To attack one's bat population deliberately is usually not a good sign i.e. chances are the humans in questions have been overwhelmed with delusions.

During the Eisenhower administration, the attack was less deliberate than unknowing.  The importance of bat colonies was one of those unknown unknowns.  The front burner concern was personal safety and the fact of gaping holes in the earth known as abandoned mines.  These were dangerous places that invited reckless and/or adventurous individuals to injure themselves, so the policy was to dynamite their entrances thereby rendering them inaccessible.

The problem with this policy was important bat colonies were already taking up residence and the ecosystems were in a new equilibrium.  Disturbing the status quo this drastically brought unexpected ill health to the economy.
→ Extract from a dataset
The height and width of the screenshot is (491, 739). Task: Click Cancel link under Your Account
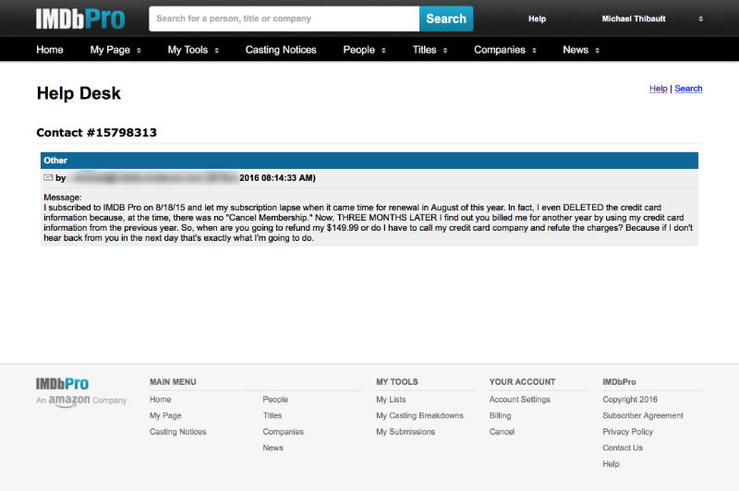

Again, farmers are forbidden by law from applying DDT, at one time considered the miracle pesticide, and have wised up in general about the health effects, in the ecosystem beyond just supermarkets, of these toxins.

Establishing bat colonies in and around the same fields on purpose is a way to keep some species of pest more or less under control.  The benefits are tangible.  Letting nature work for you, instead of working against nature, turns out to be sound business strategy.

Back to bats.  Some have enormous ears.  "Echo-location" we call it, but then photons bounce too and we sometimes emit them with flashlights.  "Ear-sight" might be another name for it.  They can pick bugs out of the sky and lick the surface of a lake with their elongated tongues.

Humans have had some close symbiotic / friendly relationships with bats.  The founder of the BCI had one hanging off his arm during presentations, an old friend.  We heard other stories of this nature.

Dick has worked a lot on restoring and / or boosting bat habitats, including through a Cleveland High School program aimed and building bat houses for Oaks Bottom.

The new approach regarding abandoned mines and some other caverns, is to make them bat friendly, in terms of egress and entrance, but inaccessible to unauthorized humans.

Of course truly malicious humans will find other ways to mess with the bats, but most of us are willing to co-exist with our ecosystem partners and appreciate their hard (if unpaid) work.